Análise dos componentes da falha:
A análise detalhada dos componentes que falharam revelará as falhas específicas que levaram ou contribuíram com o incidente. Isso pode incluir uma revisão técnica do equipamento que falhou, avaliando se a falha foi causada por desgaste, defeito de fabricação, erro humano, condições de trabalho inadequadas ou falha no design.
Identificação de falhas nas estruturas de controle:
Esta etapa pode ser considerada a mais importante da metodologia, pois é aqui que se vai além da identificação de componentes defeituosos e se aprofunda nas políticas, processos e práticas organizacionais para encontrar falhas sistêmicas, como comunicação, coordenação, sistema de informação e cultura. Por exemplo, se um procedimento padrão não foi seguido, deve-se investigar se isso ocorreu devido à falta de clareza nas instruções, falha na comunicação, supervisão insuficiente ou pressão de tempo. Isso pode revelar problemas mais profundos, como uma cultura organizacional de negligência que não valoriza a segurança suficientemente.

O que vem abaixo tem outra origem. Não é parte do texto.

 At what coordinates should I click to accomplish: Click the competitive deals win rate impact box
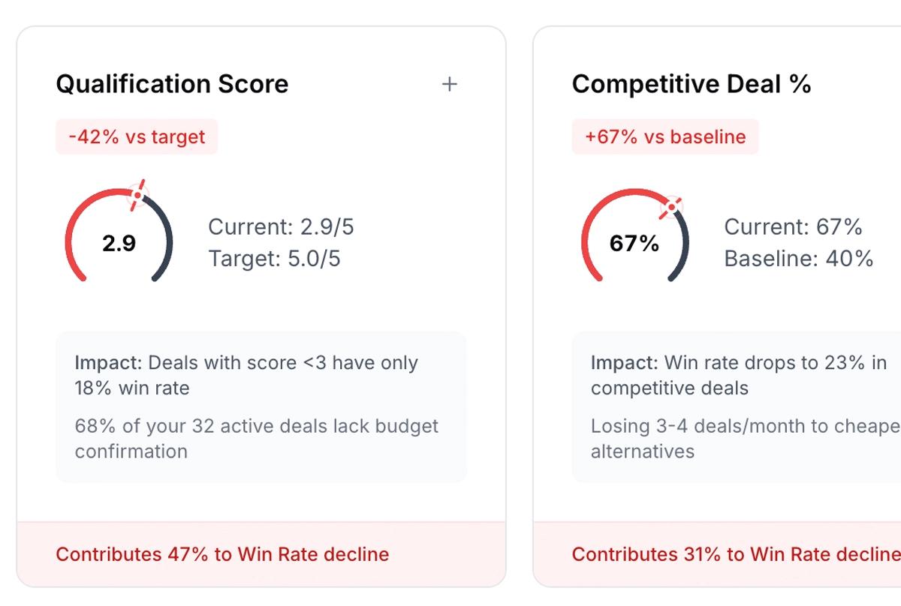coord(737,407)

Criação de programas de melhoria:
O desenvolvimento de um programa de melhorias é um processo complexo que requer a integração das descobertas das etapas anteriores em um plano de ação claro e executável. Isso envolve não apenas a correção das falhas identificadas, mas também a prevenção proativa contra falhas futuras. O programa pode incluir mudanças técnicas, como a atualização ou substituição de equipamentos, e mudanças organizacionais, como a reformulação dos processos de treinamento, introdução de melhores canais de comunicação e reforço da cultura de segurança.
Conclusão
Ao explorar as interseções entre a segurança do trabalho e a metodologia CAST, esperamos ter destacado a importância de uma abordagem sistêmica e metódica para a prevenção de acidentes e a promoção de um ambiente seguro. Adotar esta técnica não é apenas uma estratégia de diminuição de riscos, mas um compromisso com a excelência operacional e a proteção do ativo mais importante: os colaboradores. Por fim, é importante destacar que, além da execução propriamente dita da metodologia, é fundamental para as organizações e para a segurança do trabalho que as mudanças culturais sejam concretizadas e as lições aprendidas, definindo e padronizando processos para evitar que os acidentes se repitam.